8

I have a function that constructs a std::string from a const char* with two numbers, passed as parameters, appended to the end of it.

std::string makeName(const char* name, uint16_t num1, uint16_t num2) {

    std::string new_name(name);
    new_name.reserve(new_name.length()+5);

    new_name += ":";
    new_name += boost::lexical_cast<std::string>(num1);
    new_name += ":";
    new_name += boost::lexical_cast<std::string>(num2);

    return new_name;
}

This function gets called thousands of times to create unique names for small objects allocated on the heap.
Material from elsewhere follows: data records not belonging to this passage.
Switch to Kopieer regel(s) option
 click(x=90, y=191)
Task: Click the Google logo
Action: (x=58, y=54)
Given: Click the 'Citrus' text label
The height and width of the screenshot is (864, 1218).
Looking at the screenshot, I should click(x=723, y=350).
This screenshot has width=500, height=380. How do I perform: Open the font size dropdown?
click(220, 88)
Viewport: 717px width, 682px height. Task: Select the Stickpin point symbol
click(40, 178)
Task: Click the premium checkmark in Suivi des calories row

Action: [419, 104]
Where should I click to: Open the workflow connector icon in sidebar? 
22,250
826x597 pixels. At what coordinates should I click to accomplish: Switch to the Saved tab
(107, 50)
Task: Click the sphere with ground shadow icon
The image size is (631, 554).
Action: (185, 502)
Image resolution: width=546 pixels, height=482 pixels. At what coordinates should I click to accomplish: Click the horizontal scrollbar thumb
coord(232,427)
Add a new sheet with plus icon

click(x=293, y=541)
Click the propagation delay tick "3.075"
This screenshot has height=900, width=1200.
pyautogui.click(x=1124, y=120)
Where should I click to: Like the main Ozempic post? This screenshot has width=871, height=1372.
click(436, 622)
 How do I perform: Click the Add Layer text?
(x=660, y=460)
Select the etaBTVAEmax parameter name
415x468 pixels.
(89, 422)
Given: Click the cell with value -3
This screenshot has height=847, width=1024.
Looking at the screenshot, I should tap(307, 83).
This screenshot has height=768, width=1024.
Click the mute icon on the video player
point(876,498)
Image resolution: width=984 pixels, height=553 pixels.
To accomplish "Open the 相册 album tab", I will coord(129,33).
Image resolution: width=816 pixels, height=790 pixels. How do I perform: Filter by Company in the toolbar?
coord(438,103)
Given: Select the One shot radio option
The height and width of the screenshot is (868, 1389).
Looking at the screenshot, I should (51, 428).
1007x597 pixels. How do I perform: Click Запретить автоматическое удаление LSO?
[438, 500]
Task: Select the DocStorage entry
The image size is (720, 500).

Object* object1= new Object(makeName("Object", i, j)); // i and j are simply loop indices

I have discovered using valgrind's massif tool that the calls to makeName allocates a lot of memory since it gets called so many times.

87.96% (1,628,746,377B) (heap allocation functions) malloc/new/new[], --alloc-fns, etc.

->29.61% (548,226,178B) 0xAE383B7: std::string::_Rep::_S_create(unsigned long, unsigned long, std::allocator<char> const&) (in /usr/lib/x86_64-linux-gnu/libstdc++.so.6.0.19)

| ->26.39% (488,635,166B) 0xAE38F79: std::string::_Rep::_M_clone(std::allocator<char> const&, unsigned long) (in /usr/lib/x86_64-linux-gnu/libstdc++.so.6.0.19)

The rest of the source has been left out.